Pak Marti; Ialah pak cucu saya ini kan asli Melayu, dan dia anak pertama maka namanya Asuma. Nama ini singkatan dari Anak Sulung Melayu.
Pak Marmuj; -72962hj[h8y4[h562t2b'3qygn
Hem…saya jadi teringat, nama seorang tokoh dalam sejarah Islam Ibn Khaldun rupanya itu bukan nama aslinya, tetapi nama leluhurnya.
Pak Marsa, Pak Mardu dan Pak Marti kompak merespon; siapa itu pak?
Pak Marmuj; nama Abdurahman bin Muhammad bin Muhammad bin Muhammad bin bin Abdurahman bin Ibnu Khaldun, yang dikenal sebagai “Ibnu Khaldun”, lahir di Tunisia pada tahun 1332 M (732 H).
Ah…. apalah arti sebuah nama…..
Seperti biasa salah seorang di antara rekan Pak Marmuj membuka telepon selulernya menunjukkan bahwa persoalan nama itu penting karena ada Undang Undangnya;
Nama anak adalah hak anak yang dilindungi dan dijamin oleh peraturan perundang-undangan. Pada Undang-Undang No. 39 Tahun 1999 tentang Hak Asasi Manusia, Pasal 53 ayat (2) disebutkan, “Setiap anak sejak kelahirannya berhak atas suatu nama dan status kewarganegaraan.”
Sementara Undang-Undang No. 23 Tahun 2002 tentang Perlindungan Anak (“UU Perlindungan Anak”), Pasal 5, berbunyi “Setiap anak berhak atas suatu nama sebagai identitas diri dan status kewarganegaraan.”
Pak Marmuj; wah nama saja ada Undang-Undangnya ya, berarti nama kita juga sudah dilindungi oleh Undang-Undang siapa saja yang menggunakan nama kita kalau ada yang sama harus minta izin.
Rekan Pak Marmuj; hahahahha, ada-ada saja Pak Marmuj ini…ayo kita sarapan.
Pak Marmuj; nah….kalau sarapan tak perlu minta izin.
Pak Marmuj memanglah……
Sekian.
Tiga hal hikmah yang dapat kita ambil dari cerita ini adalah:
Pertama; setiap manusia akan dikenal dengan penyematan namanya, maka berilah nama yang dapat menjadi pengenal mewakili identitas seseorang.

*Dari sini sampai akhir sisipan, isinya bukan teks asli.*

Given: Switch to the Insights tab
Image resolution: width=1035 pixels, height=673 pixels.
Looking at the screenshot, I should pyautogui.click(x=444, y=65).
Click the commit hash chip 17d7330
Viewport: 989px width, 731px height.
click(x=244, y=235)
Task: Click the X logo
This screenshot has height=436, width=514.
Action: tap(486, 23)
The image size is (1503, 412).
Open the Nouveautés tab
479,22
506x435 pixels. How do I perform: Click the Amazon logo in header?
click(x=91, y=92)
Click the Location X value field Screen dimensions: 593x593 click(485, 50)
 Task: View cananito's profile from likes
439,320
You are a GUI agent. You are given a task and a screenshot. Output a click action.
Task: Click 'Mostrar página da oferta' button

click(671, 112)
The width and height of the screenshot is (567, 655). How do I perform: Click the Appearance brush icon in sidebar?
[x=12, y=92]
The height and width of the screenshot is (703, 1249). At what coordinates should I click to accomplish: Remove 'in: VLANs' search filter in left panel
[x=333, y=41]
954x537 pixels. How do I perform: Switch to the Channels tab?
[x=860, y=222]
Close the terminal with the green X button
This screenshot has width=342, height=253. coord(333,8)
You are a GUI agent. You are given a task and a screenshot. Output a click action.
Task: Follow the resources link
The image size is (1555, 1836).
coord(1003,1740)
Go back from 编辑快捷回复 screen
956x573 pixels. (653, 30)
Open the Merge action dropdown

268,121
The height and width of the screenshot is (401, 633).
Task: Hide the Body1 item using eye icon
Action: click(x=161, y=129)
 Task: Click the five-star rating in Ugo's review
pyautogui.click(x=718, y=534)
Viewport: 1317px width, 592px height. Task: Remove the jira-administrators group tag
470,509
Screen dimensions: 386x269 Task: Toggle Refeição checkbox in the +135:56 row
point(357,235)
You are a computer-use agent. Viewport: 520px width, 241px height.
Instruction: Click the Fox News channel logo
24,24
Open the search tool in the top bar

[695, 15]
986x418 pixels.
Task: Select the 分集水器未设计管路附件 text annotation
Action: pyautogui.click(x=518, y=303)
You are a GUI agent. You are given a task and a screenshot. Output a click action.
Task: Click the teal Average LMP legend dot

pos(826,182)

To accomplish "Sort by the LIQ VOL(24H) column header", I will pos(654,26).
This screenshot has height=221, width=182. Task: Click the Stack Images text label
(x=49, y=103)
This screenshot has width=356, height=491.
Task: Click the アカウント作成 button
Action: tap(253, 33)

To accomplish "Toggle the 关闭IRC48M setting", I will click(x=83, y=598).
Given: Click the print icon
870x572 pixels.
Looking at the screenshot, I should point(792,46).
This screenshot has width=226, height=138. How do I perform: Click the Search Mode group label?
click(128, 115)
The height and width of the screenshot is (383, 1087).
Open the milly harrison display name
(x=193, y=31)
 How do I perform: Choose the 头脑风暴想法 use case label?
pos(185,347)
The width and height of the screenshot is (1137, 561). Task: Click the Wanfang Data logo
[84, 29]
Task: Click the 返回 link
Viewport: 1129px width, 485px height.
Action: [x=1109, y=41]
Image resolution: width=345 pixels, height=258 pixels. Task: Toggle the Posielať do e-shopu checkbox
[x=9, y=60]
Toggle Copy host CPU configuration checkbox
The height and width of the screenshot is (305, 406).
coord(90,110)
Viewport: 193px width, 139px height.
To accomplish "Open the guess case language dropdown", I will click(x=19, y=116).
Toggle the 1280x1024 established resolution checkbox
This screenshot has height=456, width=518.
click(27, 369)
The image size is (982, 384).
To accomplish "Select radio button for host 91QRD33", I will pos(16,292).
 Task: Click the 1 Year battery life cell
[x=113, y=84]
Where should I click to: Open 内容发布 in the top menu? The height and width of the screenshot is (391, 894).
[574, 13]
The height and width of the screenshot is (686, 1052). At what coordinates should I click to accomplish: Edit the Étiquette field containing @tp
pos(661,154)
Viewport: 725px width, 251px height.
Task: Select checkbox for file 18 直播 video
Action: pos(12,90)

Kedua; nama sebaiknya dilengkapi panggilan, karena dengan nama yang tercatat dan panggilan yang tersebut adalah doa yang selalu terucap setiap kali dilakukan.
Ketiga; siapa yang paling berhak memberi nama? Tentu siapa saja yang utama adalah orang tuanya, karena ia yang memiliki tanggung jawab terhadap perwalian biologis atau nasab anaknya.
Ketujuh kita setuju berkolaborasi mengeksplorasi sejarah, lewat kisah kita mencari ibrah.
Catatan; kisah ini diinspirasi dari berbagai sumber.